そう言って庭に出た由紀夫の鼻を、懐かしくも愛しい香りが掠めた。

紛れもなく、由紀夫には忘れられない美咲の髪の香りだった。

『…美由紀…この匂い…お前の母さんの髪の匂いだ』

由紀夫の胸に熱いものが込み上げた。

『もしかしたらと思ったけど…やっぱりシャンプーの香りなんだ。母さんてこんな良い香りの髪してたんだ…』

『あぁ、母さんと付き合い始めた頃からずっとこの香りだったんだ』

『そうなんだ…。この香りなんの香りなの?アタシも母さんと同じ香りにしたい』

美由紀はそう言いながら、大きな瞳にみるみる涙をためてすすり泣きを始めた。

『母さんの使ってたシャンプーは椿というシャンプーだったよ。
 なぁ美由紀…お盆にはちょっと早いけど…これから母さんに逢いに行こうか。
 きっと母さんも美由紀に逢いたくて早めに帰ってきたのかもしれないよ』

『うん…行く…』

美由紀は顔を上げて美咲と同じような大きな瞳から溢れた涙を手の甲で拭って父親に笑顔を向けた。

二人は香るはずのない桔梗が良い香りを放ったことに、美由紀は母の存在を、由紀夫は妻の存在を香りで感じていた。

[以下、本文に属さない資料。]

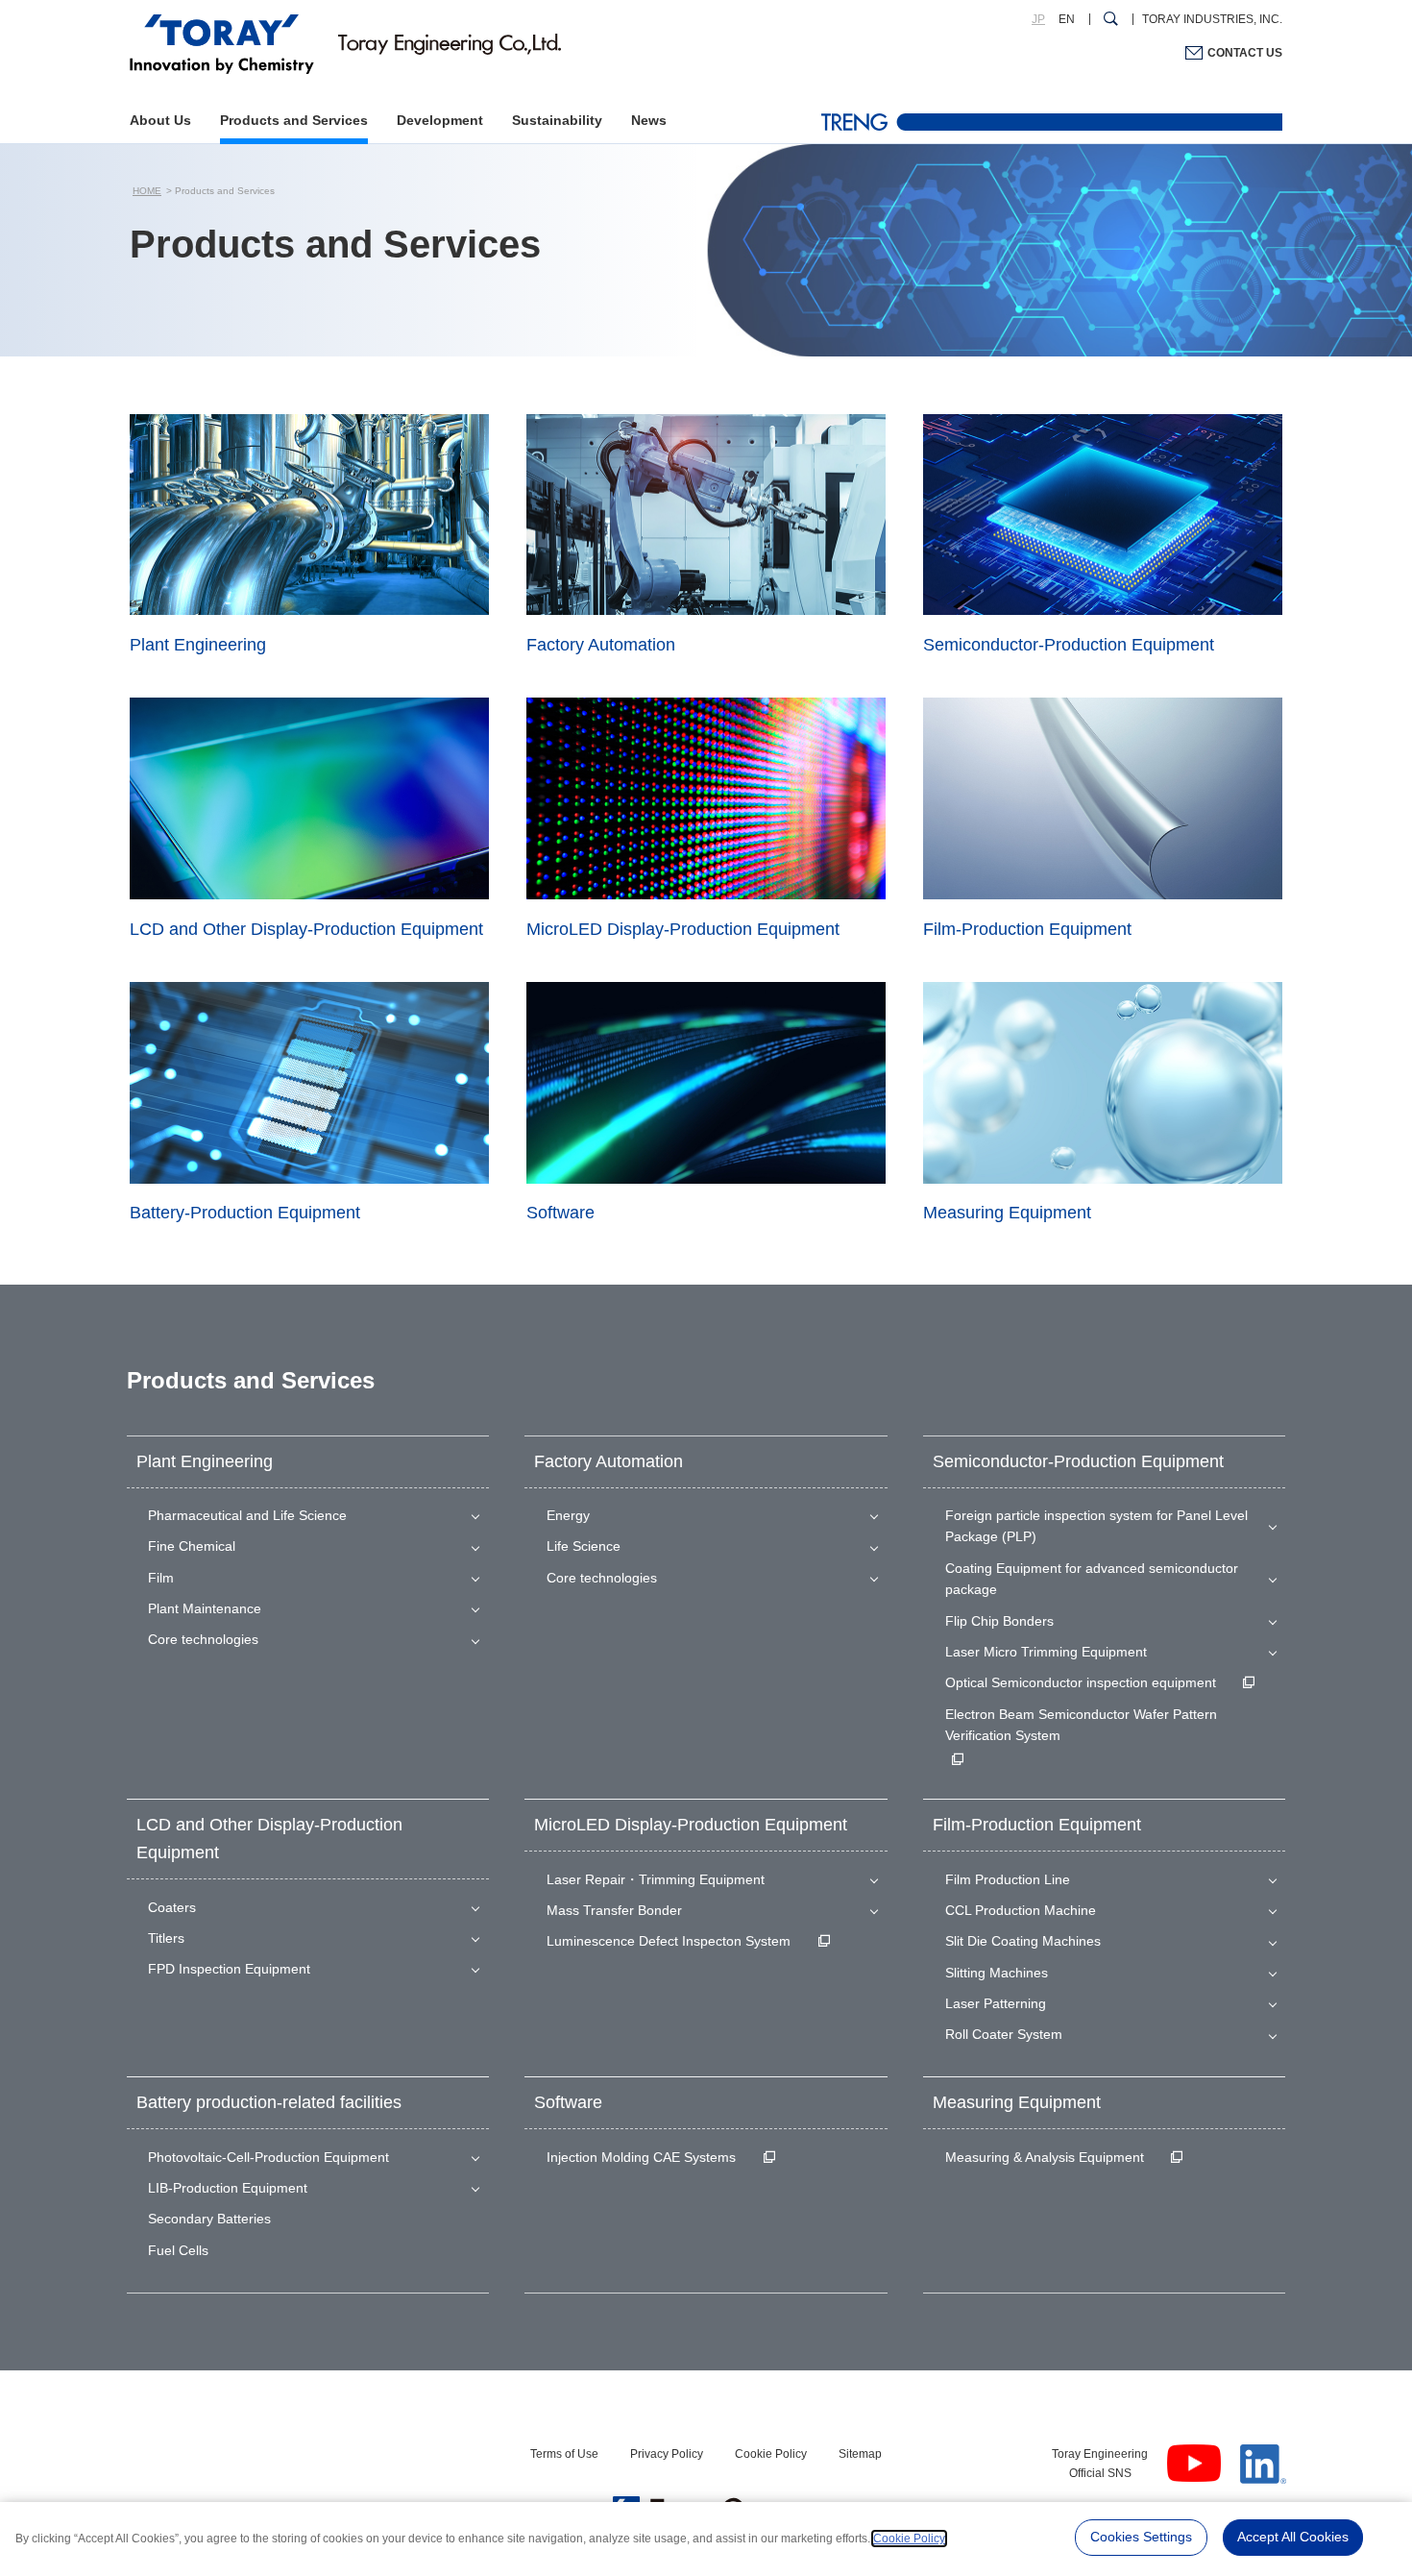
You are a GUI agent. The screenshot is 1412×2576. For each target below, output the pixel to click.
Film (161, 1577)
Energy (568, 1515)
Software (568, 2102)
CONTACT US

由紀夫と美由紀は支度をして、車に乗り美咲が眠る場所へと向かった。

『ねぇ父さん…』

『うん?どした?』

『母さんのお墓、また花いっぱいかな』

『うん、たぶんな。前にお寺さんに聞いたら毎月花が入れ替わっていて花が絶えたことがないそうだ…』

『もう20年続いてるんでしょ?父さん顔見たことあるんだよね?その人の…』

『あぁ、父さんは知ってる。もう母さんのことは許してるんだけどな…。
美由紀はどう思う?毎月母さんに花を持ってくる人のこと…』

『父さんは許したんでしょ?父さんが許してるなら、アタシも許す。
 てゆうかアタシももう許してるんだけどね。最初の頃はその人のお姉さんが花を置いていたんでしょ?
15年も…それも毎月欠かさず…。
その後は弟が続けてるんだよね?
 アタシももういいんじゃない?って思う。5年前から毎月お金も送ってくるし…』

『父さんも、もう十分気持ちは伝わってますって言ってるんだけどね…。
 それでも続けさせて下さいって12年の刑を受けて執行猶予も終えて刑期も終わってるのにな…』


由紀夫と美由紀が、そんな話をしながら美咲の眠るお寺へ着く少し前、斉田克之は美咲の墓に花を手向け、手を合わせて歩いて寺を出ていった。



おしまい。。。

あとがき

桔梗の花が香るとき…如何でしたか?
それぞれの人物の心模様を書いてみました。

 何か重大な過ちを犯してしまった場合、謝罪の誠意は形として見えること(金銭、贈答、許しを乞う手段)も多く、その場しのぎのお許しください…的なイメージに思えてしまうワタクシ(^^;
 北の国から'92 巣立ち'で誠意を見せようとカボチャを持ってきた五郎さん🎃のイメージが強いのかも?💦
誠実や真心は許されるまで、ではなく許されてもなお心を尽くす…というイメージを持つワタクシ。
 そこに誠心誠意が絡んでくると、社会的礼儀のようになる気がするのであります。
上手く言えないけど、相手の心を揺り動かすただの謝罪ではなく、成しうる限りの心の意を尽くしつくす…それでも尚…みたいに…。
でも度を越すと相手に不快を与えてしまうかもしれない。

『誠意って何かね?』と菅原文太さんの台詞を思い出す(*^^*)

自分本意の償いは押し売りになってしまう。

ということでここで一首。

真心は持てる真の意を尽くし信念曲げず悦に溺れず

今回も最後までお付き合いいただきありがとうございました。